"Maybe it is the bone of a dead man; take the candle, go into the court and give it back to him."

It is most unfortunate to possess a human bone, even by accident. It establishes unholy relations between the possessor and the spirit world which render him defenceless against spells and enchantments. A late chaplain to the forces in Mauritius told me that the witches, or rather wizards, who have it all their own way in that island, contrived, after a course of preparatory persecution, to surreptitiously introduce into his house the little finger of a child. He could not think what to do with it: at last he consulted a friend, a Catholic priest, who advised him to burn it, which was done. We all know "the finger of birth-strangled babe" in the witches' cauldron in Macbeth; but it is somewhat surprising to find a similar "charm for powerful trouble" in current use in a British colony.

A Corsican legend, reported by M. Frédéric Ortoli, should have a place here. On the Day of the Dead a certain man had to go to Sartena to sell chestnuts. Overnight he filled his panniers, so as to be ready to start with the first gleam of daylight. The only thing left for him to do was to go and get his horse, which was out at pasture not far from the village. So he went to bed, but hardly had he lain down when a fearful storm broke over the house. Cries and curses echoed all round: "Cursed be thou! cursed be thy wife! cursed be thy children!" The wretched man grew cold with fear; he got quite close to his wife, who asked: "Did you put the water outside the window?" "Sangu di Cristu!" cried the man, "I forgot!" He rose at once to put vessels filled with water on the balcony. The dead—whose vigil it was—were in fact come, and finding no water either to drink or to wash and purify their sins in, they had made a frightful noise and hurled maledictions against him who had forgotten their wants. The poor man went to bed again, but the storm continued, though the cursing and blaspheming had ceased.

Towards three in the morning the man wished to get up, "Stay," said his wife, "do not go."

"No, go I must."

"The weather is so bad, the wind so high; some mischief will come to you."

"Never mind; keep me no more."

And so saying the husband went out to find his horse.
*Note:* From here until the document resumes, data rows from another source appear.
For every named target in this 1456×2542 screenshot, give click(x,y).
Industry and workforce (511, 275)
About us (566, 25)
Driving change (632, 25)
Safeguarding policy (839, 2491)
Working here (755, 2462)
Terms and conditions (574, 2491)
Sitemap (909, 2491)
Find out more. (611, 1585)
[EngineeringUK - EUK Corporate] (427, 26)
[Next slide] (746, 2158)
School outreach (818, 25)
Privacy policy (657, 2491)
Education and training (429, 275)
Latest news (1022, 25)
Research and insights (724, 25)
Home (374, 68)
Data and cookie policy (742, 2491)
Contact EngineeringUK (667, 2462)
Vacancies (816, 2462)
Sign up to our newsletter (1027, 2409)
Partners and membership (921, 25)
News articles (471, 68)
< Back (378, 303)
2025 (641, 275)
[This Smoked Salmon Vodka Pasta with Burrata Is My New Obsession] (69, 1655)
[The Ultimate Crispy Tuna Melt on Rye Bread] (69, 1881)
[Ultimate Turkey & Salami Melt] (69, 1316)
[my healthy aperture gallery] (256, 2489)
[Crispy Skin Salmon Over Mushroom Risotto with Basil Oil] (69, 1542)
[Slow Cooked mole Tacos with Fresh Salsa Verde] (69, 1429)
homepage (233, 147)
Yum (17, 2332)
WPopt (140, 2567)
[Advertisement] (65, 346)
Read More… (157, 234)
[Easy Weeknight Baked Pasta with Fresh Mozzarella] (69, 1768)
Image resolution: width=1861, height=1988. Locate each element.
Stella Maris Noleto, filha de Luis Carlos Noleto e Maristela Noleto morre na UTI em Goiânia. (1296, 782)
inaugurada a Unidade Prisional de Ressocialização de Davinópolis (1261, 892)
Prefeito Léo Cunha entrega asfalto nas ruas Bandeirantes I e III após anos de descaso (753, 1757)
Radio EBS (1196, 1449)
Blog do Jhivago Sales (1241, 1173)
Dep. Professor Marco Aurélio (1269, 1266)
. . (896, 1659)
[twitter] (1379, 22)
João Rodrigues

He had barely reached the crossway when by the path from Giufari, he saw, marching towards him, the squadra d'Arrozza—the Dead Battalion. Each dead man held a taper, and chanted the Miserere.

The poor peasant was as if petrified; his blood stood still in his veins, and he could not utter a word. Meanwhile the troop surrounded him, and he who was at its head offered him the taper he was carrying. "Take hold!" he said, and the poor wretch took it.